4. That said, traditional media do appear to be moving toward technological innovation — finally . In earlier reports, the real investment and creativity in new technology appeared to be coming mostly from non-news organizations like Google. Traditional news outfits, in practice if not in rhetoric, treated the Internet as a platform to repurpose old material. While the evidence is sketchy and the efforts are frustrated by newsroom cutbacks, in 2005 we saw signs that the pattern was beginning to change. A big reason was that much of the revenue growth in these companies is now coming from online (and from niche products such as youth newspapers). In network television, for instance, viewers of ABC News can now watch an evening newscast from that network online three and a half hours before one is broadcast on television. In print, various papers announced reorganizations of online operations. An internal memo at the Los Angeles Times was fairly typical, calling for "a different kind of online news operation, one that recognizes the changing expectations of readers." In that transition, several big questions remain unanswered. One is whether younger audiences care anything about these traditional news brands. Another is, even if these legacy media do finally try to move online seriously, can they change their culture, or will they succumb to the natural tendency to favor their traditional platforms?
5. The new challengers to the old media, the aggregators, are also playing with limited time. When it comes to news, what companies like Google and Yahoo are aggregating and selling is the work of others — the very same old media they are taking revenue away from. The more they succeed, the faster they erode the product they are selling, unless the economic model is radically changed. Already there are rumblings. One thing to watch for in 2006 is whether old-media content producers demand that Google News begin to pay them for content. Another option for the aggregators is to begin to produce their own news, and already we are seeing baby steps; in 2005, Yahoo announced it would hire some journalists, but the effort is still minimal. Can the new rivals become more than technology companies? And if they do, will they have more than rhetorical allegiance to the values of public-interest journalism?
6. The central economic question in journalism continues to be how long it will take online journalism to become a major economic engine, and if it will ever be as big as print or television.

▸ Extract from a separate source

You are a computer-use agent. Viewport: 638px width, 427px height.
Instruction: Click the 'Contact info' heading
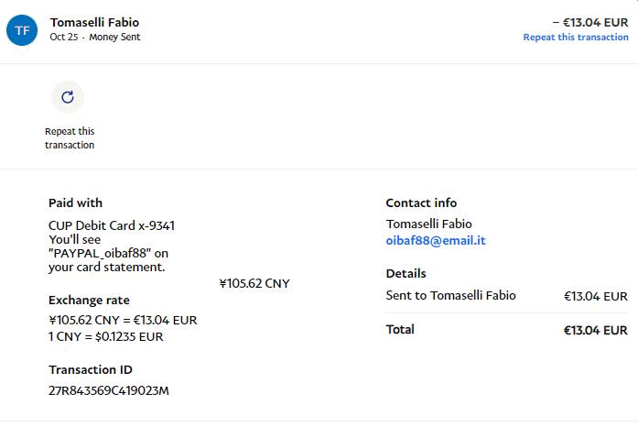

If the online revenues at newspapers continue to grow at the current rate — an improbable 33% a year — they won't reach levels equivalent with print until 2017 (assuming print grows just 3% a year). Realistically, even with the lower delivery costs online, it will be years before the Internet rivals old media economics, if it ever does. Fledgling efforts to get consumers to pay for online content edged forward in 2005, but only marginally. All this only adds to the likelihood that the next battleground will be producers of old media challenging Internet providers and Internet aggregators to begin compensating them for content, the model that exists in cable.